**WHAT TO WORK ON**
Find all lines below containing the string "computer" and return them.

○ ○ ○ ○ ○ ○ ○

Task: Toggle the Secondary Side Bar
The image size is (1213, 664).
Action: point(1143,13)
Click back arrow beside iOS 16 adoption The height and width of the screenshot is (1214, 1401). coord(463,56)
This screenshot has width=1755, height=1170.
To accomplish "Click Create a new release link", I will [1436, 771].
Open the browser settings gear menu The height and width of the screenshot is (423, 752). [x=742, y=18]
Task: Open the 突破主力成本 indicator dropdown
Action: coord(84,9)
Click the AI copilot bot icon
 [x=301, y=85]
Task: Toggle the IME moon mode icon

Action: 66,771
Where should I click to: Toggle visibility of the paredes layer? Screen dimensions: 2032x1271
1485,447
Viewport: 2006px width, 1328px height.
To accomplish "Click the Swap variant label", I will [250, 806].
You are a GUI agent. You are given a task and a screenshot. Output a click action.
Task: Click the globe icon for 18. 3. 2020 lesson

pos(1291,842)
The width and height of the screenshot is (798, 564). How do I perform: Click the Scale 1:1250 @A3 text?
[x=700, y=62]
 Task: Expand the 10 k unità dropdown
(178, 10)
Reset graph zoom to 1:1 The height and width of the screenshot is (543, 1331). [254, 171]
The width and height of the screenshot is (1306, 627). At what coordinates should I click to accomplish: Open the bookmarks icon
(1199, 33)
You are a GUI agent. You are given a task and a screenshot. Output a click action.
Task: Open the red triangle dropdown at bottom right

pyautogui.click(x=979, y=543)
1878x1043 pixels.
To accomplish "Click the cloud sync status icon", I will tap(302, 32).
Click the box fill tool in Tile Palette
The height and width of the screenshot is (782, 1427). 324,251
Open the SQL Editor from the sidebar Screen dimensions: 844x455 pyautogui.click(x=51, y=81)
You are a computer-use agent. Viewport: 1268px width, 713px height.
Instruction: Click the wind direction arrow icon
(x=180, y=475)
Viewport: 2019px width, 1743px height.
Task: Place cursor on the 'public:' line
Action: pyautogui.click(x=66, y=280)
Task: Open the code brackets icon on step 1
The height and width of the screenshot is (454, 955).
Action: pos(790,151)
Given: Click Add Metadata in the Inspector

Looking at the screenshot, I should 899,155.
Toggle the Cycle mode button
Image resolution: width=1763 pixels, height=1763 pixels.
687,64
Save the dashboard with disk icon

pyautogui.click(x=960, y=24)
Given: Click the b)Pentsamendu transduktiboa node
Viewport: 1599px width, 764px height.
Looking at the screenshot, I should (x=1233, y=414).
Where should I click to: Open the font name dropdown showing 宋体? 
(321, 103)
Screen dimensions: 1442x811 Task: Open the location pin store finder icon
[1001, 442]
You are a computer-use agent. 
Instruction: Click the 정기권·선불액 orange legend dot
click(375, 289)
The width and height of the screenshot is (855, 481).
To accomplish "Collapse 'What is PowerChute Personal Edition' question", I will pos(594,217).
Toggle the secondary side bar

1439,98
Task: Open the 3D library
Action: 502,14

○ ○ ○ ○ ○ ○ ○

**ANSWER BOX**
You are a computer-use agent. Viewport: 1268px width, 713px height.
You are a computer-use agent. 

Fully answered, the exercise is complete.